Осип Мандельштам
Запись 2013 года
Вдруг бессонной ночью – здесь, в Алматы – почему-то всплывает тот вечер в Араратской долине. Мы с Валькой Туром в командировке – он от журнала “Октябрь”, я от Союза кинематографистов, где мы все состоим в молодежном объединении под руководством Даниила Храбровицкого и Анатолия Гребнева.
Потом мы уже с Наташей Рязанцевой сами руководили этим объединением.
Да, сидим ночью недалеко от Октемберяна в каком-то маленьком духане – у радушного Нерсеса – при станции, пьем много дешевого вина и смеемся. Дует сильный ветер. Дверь распахивается, и видно, как деревья клонятся под ветром в одну сторону – черные кипарисы на черном диком небе.
Помню воздух и цвет вечера…
Если бы вспомнить все запахи, все звуки, все взгляды.
Чем занимается в Ереване мама? Она не имеет профессии. “Подрабатывает”. Печатает на машинке для театра ужасные пьесы местных авторов и роли из репертуара. У нее привезенный отцом, военным корреспондентом, “с войны”, большой канцелярский “Континенталь” с изображением западного города и фабрики – на металлической пластинке, закрывающей клавиатуру.
Молоденькая, беленькая Зоя, наша соседка по гостинице, жена подполковника Владимира Степановича, отправила меня вечером в ближнюю аптеку за минеральной водой. И я бегу назад по бульвару, отчаянно боясь темноты, прижимаю к груди зеленую бутылку “Арзни”, как пакет с “аллюром три креста”, и для смелости играю в Тимура. “Дочь командира в беде!” – “Жена командира в опасности!”
Прошло 65 лет, а я слышу, как бегу в темноте… В Армении…
Наброски из ненаписанного романа
Сашка очень любил это осеннее южное состояние – вроде бы увядания, на самом деле бесконечности, явленной в формах гораздо более изысканных и разнообразных в красках, чем в пору цветения, полноты и самодовольства природы.
Желтые и странно для москвича зеленые деревья бульвара, фонтанчики.

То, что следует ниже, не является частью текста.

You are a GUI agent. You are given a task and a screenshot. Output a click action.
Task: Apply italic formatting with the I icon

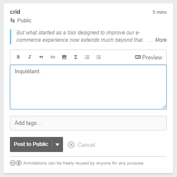point(30,57)
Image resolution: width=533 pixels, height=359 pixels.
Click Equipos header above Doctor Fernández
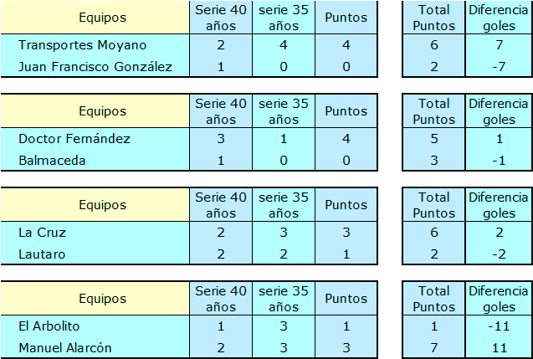pyautogui.click(x=103, y=111)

Борис бьет Сашку ладонью по голове, потом бежит за ним и плачет. Он несильно, по-утреннему пьян. Сашке стыдно за него. Потом они шли куда-то днем, в театр, может быть, и он на лестнице, поставив ногу на ступеньку, завязывал шнурок, и Сашка увидел, что на нем нет носок. И ему стало уж совсем – мучительно – стыдно. И потом в театре, где Борис вел себя, как всегда, развязно и хмельно, он страдал и мечтал, чтобы никто не заметил его голые ноги.
Вспоминаю, что отчим Борис всегда возил с собой реквизит – складной шапокляк, раскрывающийся от удара о колено, шпагу с откидывающейся гардой, на которой был вензель “N”, принадлежавшей какому-то французскому офицеру наполеоновского времени, и совершенно бессмысленные твердые, вечно крахмальные пристегивающиеся манжеты, которые невозможно было пристегнуть.

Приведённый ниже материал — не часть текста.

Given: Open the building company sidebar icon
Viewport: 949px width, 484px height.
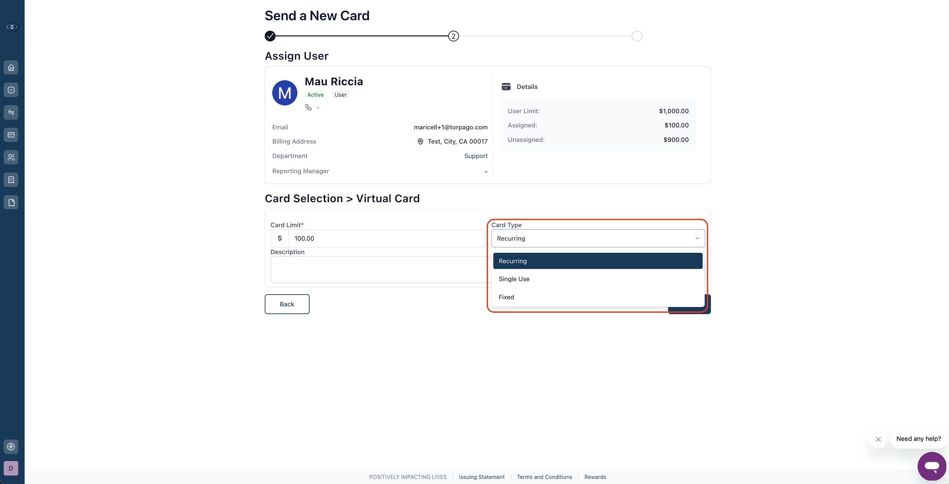Looking at the screenshot, I should [11, 180].
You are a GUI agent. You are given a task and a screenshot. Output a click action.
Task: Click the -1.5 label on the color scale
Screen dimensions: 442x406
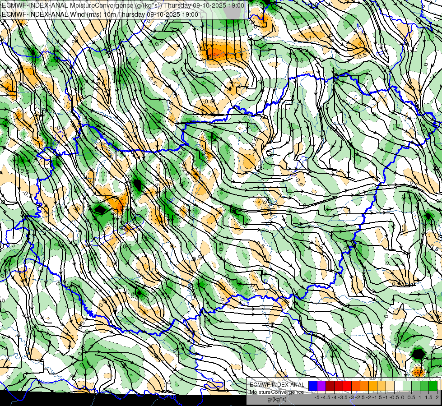(377, 397)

Запах кочевья, подгоревшего аджапсандала, который мама неумело готовила на керогазе в углу нашего номера. Домашняя жизнь ей никогда не удавалась как постоянный уклад. Но она ее красила в дни праздников и гостей – в прямом смысле, в смысле милого персикового румянца – и возбуждала, но ненадолго. Остались выцветшие маленькие листочки с химическими расплывающимися расчетами и итогами трат.
Переписанные мамой на голубом почтовом листочке стихи песен Вертинского.
Видимо, Вертинский – в невероятной ереванской дали – первый открыл для меня ощущение лирики и чувства. А еще раньше мама пела мне на ночь “Желтого ангела”.
Разговоры о Вертинском – легенды. Бабушка видела его в Киеве в костюме Пьеро. “Вертинская” жизнь – как тоска по какой-то иной жизни, прошедшей, которая никогда уже больше не наступит. Но представляется как райская.